Extract provided:
________________________
Questions and Answers

On January 27, the Florida Supreme Court rejected Florida Attorney General Pam Bondi’s claim that the “Use of Marijuana for Certain Medical Conditions” ballot title (which was crafted by the initiative’s supporters) was deceptive and that the measure violated the state’s single subject law. This 4-3 decision was issued on the heels of the Florida Secretary of State office’s announcement that the campaign had turned in more than enough valid signatures. The “Use of Marijuana for Certain Medical Conditions” question will now be put to the voters in Florida in November’s election. Below is a summary of the proposed constitutional amendment.

How can I vote on this question?

The question will be put to the voters in Florida on Tuesday, November 4, 2014. In order to vote, you must be properly registered. Please visit the Florida Secretary of State’s website for information on voter registration. Please be sure to properly register as every vote matters. Since this initiative will amend the state’s constitution, it requires 60% of voters to vote “yes” in order to pass.

Who would qualify for the program?

Individuals who suffer from cancer, glaucoma, HIV/AIDS, hepatitis C, amyotrophic lateral sclerosis, Crohn’s disease, Parkinson’s disease, multiple sclerosis, or other medical conditions that their physicians find to be debilitating. Patients would only qualify for the program if their physicians also determine that marijuana’s potential benefits outweigh the potential harms.

How would a patient qualify?

A patient must have a physician certification in order to qualify. This certification must be signed by the patient’s physician and state that the benefits of marijuana use outweigh the risks. Additionally, the physician must note how long he or she recommends the patient use marijuana. Patients would then submit their physician certifications to the Department of Health, which would issue patients identification cards. If a patient has declared a caregiver, that individual would also receive an identification card from the department.

What protections would patients have once qualified?

Registered patients would not be subject to criminal or civil sanctions under Florida law for their medical use of marijuana. Medical marijuana patients could still be criminally liable for driving while under the influence of marijuana.

How much marijuana are patients allowed to possess?

The initiative charges the Department of Health with determining “the amount of marijuana that could reasonably be presumed to be an adequate supply” for individual patient needs. The presumptive limit determined by the department could be overcome with evidence that a particular patient’s condition requires him or her to use more marijuana than the limit allows.

Can patients grow their own medicine?
________________________
Prompt A: According to the Florida medical marijuana ballot Q&A, what share of voters must vote "yes" for the amendment to pass?
Prompt B: Write the next part of the Florida medical marijuana ballot Q&A, picking up after its final heading.
________________________
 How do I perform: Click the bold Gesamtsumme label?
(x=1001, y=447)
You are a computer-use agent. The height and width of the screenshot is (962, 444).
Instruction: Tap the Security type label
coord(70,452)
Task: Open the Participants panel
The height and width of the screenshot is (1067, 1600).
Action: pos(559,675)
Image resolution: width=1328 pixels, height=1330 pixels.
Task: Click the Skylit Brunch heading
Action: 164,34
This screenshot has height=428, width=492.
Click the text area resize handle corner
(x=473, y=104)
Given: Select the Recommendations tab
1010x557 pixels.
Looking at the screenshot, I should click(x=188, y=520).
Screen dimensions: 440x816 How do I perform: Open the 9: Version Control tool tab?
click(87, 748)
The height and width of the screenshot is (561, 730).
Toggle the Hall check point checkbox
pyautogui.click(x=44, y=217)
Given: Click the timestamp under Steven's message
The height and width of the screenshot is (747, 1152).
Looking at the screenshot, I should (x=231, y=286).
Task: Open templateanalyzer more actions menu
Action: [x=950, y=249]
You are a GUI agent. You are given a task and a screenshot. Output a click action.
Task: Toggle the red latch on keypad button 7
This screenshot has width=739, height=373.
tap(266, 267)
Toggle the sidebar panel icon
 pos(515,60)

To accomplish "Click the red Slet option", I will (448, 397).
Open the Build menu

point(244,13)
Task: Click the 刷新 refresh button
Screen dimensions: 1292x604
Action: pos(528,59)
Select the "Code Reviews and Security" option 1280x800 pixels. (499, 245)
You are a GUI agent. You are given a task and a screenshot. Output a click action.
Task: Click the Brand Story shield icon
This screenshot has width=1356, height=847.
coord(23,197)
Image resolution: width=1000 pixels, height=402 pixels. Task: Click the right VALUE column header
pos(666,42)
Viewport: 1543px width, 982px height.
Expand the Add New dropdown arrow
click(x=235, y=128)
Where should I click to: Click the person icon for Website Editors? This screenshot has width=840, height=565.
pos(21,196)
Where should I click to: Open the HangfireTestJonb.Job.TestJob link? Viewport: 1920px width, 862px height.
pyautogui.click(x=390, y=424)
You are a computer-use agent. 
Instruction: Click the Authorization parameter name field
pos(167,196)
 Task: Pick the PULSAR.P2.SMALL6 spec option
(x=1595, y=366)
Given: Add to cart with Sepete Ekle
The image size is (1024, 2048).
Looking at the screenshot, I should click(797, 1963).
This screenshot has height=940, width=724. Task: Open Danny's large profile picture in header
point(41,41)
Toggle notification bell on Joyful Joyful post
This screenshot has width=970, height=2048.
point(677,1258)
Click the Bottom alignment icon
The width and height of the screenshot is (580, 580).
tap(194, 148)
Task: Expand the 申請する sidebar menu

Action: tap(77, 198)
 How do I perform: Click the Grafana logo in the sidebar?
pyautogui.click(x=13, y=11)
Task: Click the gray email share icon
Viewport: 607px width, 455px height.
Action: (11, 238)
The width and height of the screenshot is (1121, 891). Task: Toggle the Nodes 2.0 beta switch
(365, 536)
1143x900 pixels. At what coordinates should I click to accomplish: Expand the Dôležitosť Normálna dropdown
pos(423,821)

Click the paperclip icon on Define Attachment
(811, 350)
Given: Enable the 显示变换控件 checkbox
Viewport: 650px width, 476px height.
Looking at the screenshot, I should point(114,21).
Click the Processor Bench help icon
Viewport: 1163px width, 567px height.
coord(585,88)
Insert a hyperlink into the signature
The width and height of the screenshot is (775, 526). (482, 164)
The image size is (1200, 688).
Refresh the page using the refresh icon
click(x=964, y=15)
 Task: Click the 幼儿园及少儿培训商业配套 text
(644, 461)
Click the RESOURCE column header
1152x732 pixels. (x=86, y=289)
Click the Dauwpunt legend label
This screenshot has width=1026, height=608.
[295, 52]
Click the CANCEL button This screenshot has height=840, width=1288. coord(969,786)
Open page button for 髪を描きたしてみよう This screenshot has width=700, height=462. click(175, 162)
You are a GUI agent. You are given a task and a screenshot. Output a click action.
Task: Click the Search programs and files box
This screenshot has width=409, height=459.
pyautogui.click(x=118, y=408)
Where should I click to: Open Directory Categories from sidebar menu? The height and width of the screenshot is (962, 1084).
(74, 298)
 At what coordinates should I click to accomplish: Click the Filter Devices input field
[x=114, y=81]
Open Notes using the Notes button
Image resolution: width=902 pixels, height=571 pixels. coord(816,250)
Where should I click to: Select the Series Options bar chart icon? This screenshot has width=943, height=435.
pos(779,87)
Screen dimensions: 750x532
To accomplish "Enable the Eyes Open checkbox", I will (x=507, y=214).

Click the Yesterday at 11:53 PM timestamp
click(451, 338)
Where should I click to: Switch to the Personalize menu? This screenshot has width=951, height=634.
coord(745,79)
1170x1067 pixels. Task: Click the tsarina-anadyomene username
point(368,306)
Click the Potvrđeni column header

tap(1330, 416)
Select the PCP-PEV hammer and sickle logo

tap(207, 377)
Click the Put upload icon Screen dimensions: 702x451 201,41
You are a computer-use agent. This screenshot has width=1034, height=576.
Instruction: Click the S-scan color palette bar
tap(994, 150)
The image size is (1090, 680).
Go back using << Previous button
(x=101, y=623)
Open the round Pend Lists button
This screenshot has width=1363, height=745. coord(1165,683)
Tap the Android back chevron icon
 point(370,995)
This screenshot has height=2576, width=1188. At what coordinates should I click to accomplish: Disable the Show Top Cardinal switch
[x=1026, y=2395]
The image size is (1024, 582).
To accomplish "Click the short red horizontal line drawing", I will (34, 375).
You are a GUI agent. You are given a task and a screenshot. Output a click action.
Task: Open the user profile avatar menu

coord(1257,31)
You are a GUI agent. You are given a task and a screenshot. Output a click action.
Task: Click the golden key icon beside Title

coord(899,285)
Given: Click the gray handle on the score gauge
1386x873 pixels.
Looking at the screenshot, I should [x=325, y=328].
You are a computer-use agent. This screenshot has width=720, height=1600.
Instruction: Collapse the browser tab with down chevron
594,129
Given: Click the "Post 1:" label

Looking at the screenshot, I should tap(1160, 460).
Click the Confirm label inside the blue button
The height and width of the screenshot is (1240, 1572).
________________________
Output A: 60% of voters.

Output B:
No, only state-regulated medical marijuana treatment centers would be allowed to cultivate medical marijuana.

What’s a medical marijuana treatment center?

Medical marijuana treatment centers ensure that patients have safe access to their medical marijuana. They would be allowed to cultivate and sell medical marijuana to qualifying patients.

Can qualified patients have a caregiver pick up their medicine for them?

Yes. Qualified patients may designate an individual 21 or older as their personal caregiver. Caregivers could assist up to five patients, with limited exceptions. Caregivers would be prohibited from consuming medical marijuana.

How will medical marijuana treatment centers operate?

The “Use of Marijuana for Certain Medical Conditions” charges the Department of Health with drafting rules for the operation of medical marijuana treatment centers. These rules must be finalized no later than six months after passage of the law.

If it passes, can the legislature modify the new law?

The legislature is allowed to enact laws consistent with the medical marijuana question. For instance, it could pass a law recognizing PTSD as debilitating, but it could not pass a law repealing the medical marijuana program in part or in whole.

Will my insurance cover the cost of medical marijuana?

Nothing in the language requires insurance providers to reimburse qualified patients for their medical use of marijuana.

Can I use medical marijuana at work?

The legislation does not require workplaces to accommodate the medical use of marijuana, but it does not prevent them from doing so either, so it would be up to the individual employer.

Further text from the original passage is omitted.